Lastly, the COVID-19 pandemic serves as a useful temporal lens to critically analyse the way in which both grassroots activists and governments in Indonesia and the Philippines respond to one another in a crisis, but it should not be confined to this unique time frame. This case study provides a reference point for future crisis situations, whether they consist of global public health emergencies or localized natural disasters with ensuing economic and socio-political consequences. As such, the matters discussed in this article should still be used as indicators when thinking about the strengths and vulnerabilities of grassroots activist communities and other DIY cultures in the Global South beyond the pandemic landscape.
Footnotes
Author Note
I agree to submission and confirm that this article is not currently being considered for publication by any other journal.
Consent to participate
All participants were provided with a thorough project information sheet and subsequently gave their verbal consent prior to interviews. The project was always disclosed in participant observation spaces and verbal consent was obtained prior to taking observational notes.
Data availability
Research data in its anonymized form can be requested for consultation, for reasonable purposes. Due to the sensitive nature of data, raw interview transcripts cannot be shared.

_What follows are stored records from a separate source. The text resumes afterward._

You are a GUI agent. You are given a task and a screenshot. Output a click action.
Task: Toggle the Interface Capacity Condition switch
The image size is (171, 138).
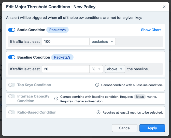pyautogui.click(x=12, y=96)
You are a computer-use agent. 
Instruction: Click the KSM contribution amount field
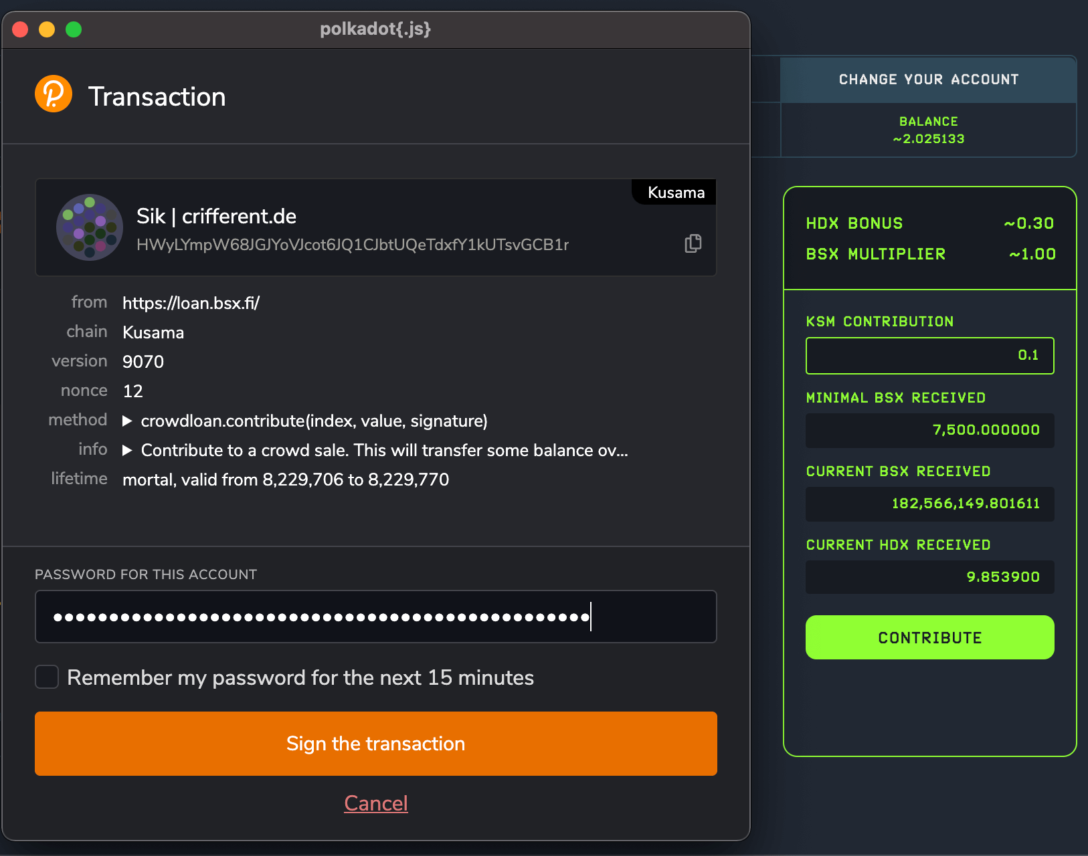[929, 356]

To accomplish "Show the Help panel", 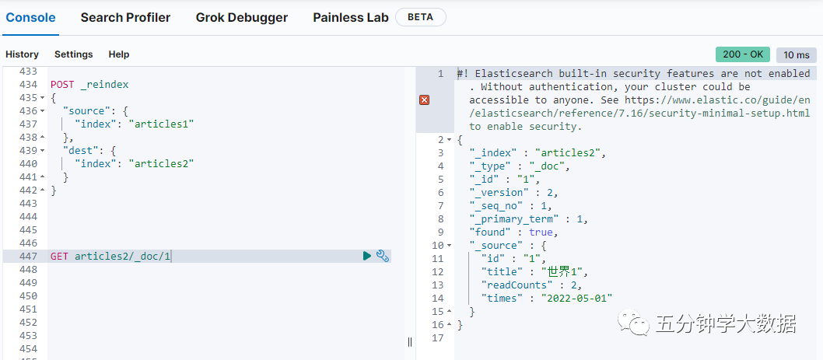I will point(119,54).
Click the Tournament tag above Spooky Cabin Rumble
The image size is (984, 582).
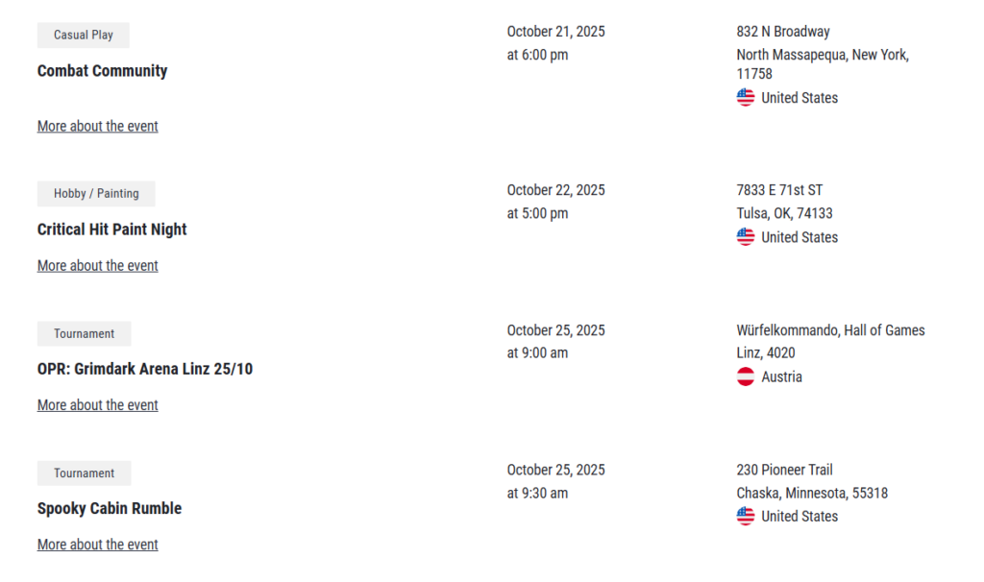(85, 473)
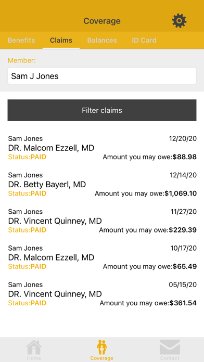Screen dimensions: 204x362
Task: Select the $361.54 amount you may owe
Action: 183,303
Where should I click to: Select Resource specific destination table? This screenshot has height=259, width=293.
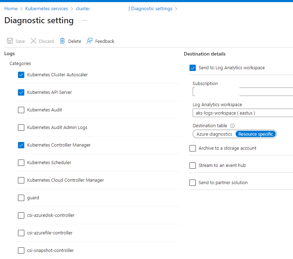click(x=256, y=134)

Declaration of conflicting interests
The author declared no potential conflicts of interest with respect to the research, authorship, and/or publication of this article.
Ethics approval
Ethics approval was obtained for this project through the Human Research Ethics Committee (HREC) via Griffith University. Protocol Number: 03/08/14726.
Funding
The author received no financial support for the research, authorship, and/or publication of this article.